- Extracted text:
———

Saturday, January 30, 2010


I woke this morning just at dawn to see the whole Chiang Mai valley aglow. There are mountains in all directions, but they are often invisible in haze of various kinds. Not this morning though, when their finely etched blue outlines carved shapes against the pink radiance of morning. Thrilling. And as I was marvelling, suddenly the orange ball of the sun emerged from behind the eastern ridges, brilliantly aglow.

The lovely impermanence of dawn, its reliability (in my lifetime so far, despite Hume’s leaving us room for doubt) and yet its evanescence, are daily reminders, when I’m up in time, of the imperative to tune in and engage in the present. If I get distracted by a thought or an errand, only for thirty seconds, I risk missing the fine glow of light or the arrival of the sun or whatever else is briefly on offer to my wondering eye. This morning felt like a special treat, laid on as part of the general full moon beauty of the last few days.

Today is a recovery day, a time to breathe and clean up and take stock. The immersethrough tour ended with a delicious leisurely cooking and eating and drinking session last night. Everyone experimented with new ingredients or combinations, and we also made some Issaan (northeast Thai) classics: laap gai Issaan, in two versions (one with pla ra - fermented fish paste, known as padaek in Issaan - and one without); som tam (green papaya salad) in three versions, one northern, one Issaan, and one more to foreigners’ taste, with no crab and no pla ra; and moo nam toke, Issaan-style (grilled pork cut up and dressed with lime juice, fish sauce roasted rice powder, etc.

We also experimented with gin-based cocktails. I know, I know, you purists, we should have been working with lao khao (local rice liquor), but instead we infused a little gin with lime leaves and lemongrass and another small glass of it with chiles, then added spoonfuls of each to plain gin to see how things worked together. There were some delish combos...

———

- What to do:
a - In the Chiang Mai blog entry above, what is pla ra called in Issaan?
b - List the Issaan classics that the Chiang Mai blog entry says were made at the cooking session.
c - Summarize the Chiang Mai blog entry in two sentences.

- Information shown:
———

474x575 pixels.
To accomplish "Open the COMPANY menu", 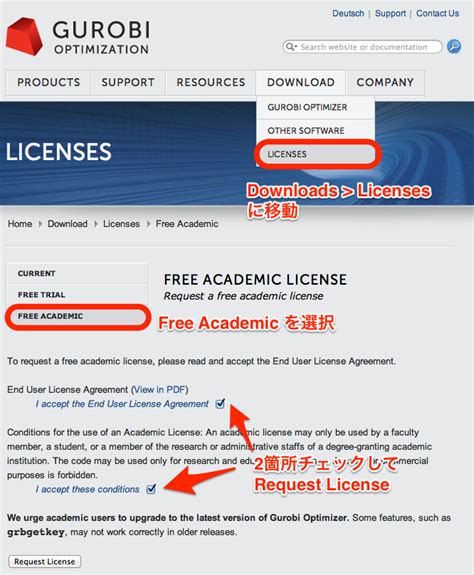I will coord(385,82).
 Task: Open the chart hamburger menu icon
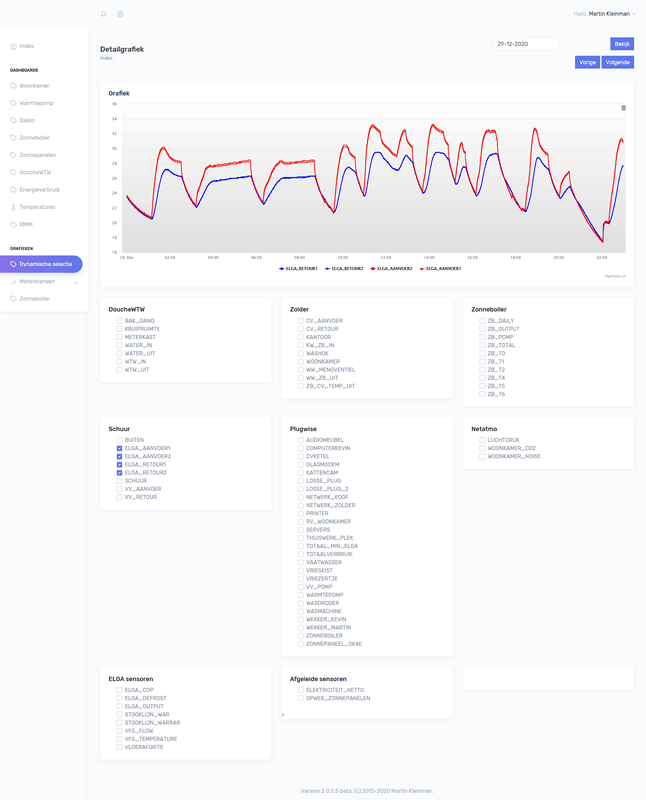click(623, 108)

———

- Per-task outputs:
a - Padaek.

b - Laap gai Issaan, som tam (green papaya salad), and moo nam toke.

c - The writer woke at dawn to see the mountains around the Chiang Mai valley sharply outlined as the sun rose, and reflects that dawn's brief beauty is a daily reminder to engage in the present. The immersethrough tour ended with a cooking session of Issaan classics and experiments with gin infused with lime leaves, lemongrass and chiles, and today is a recovery day.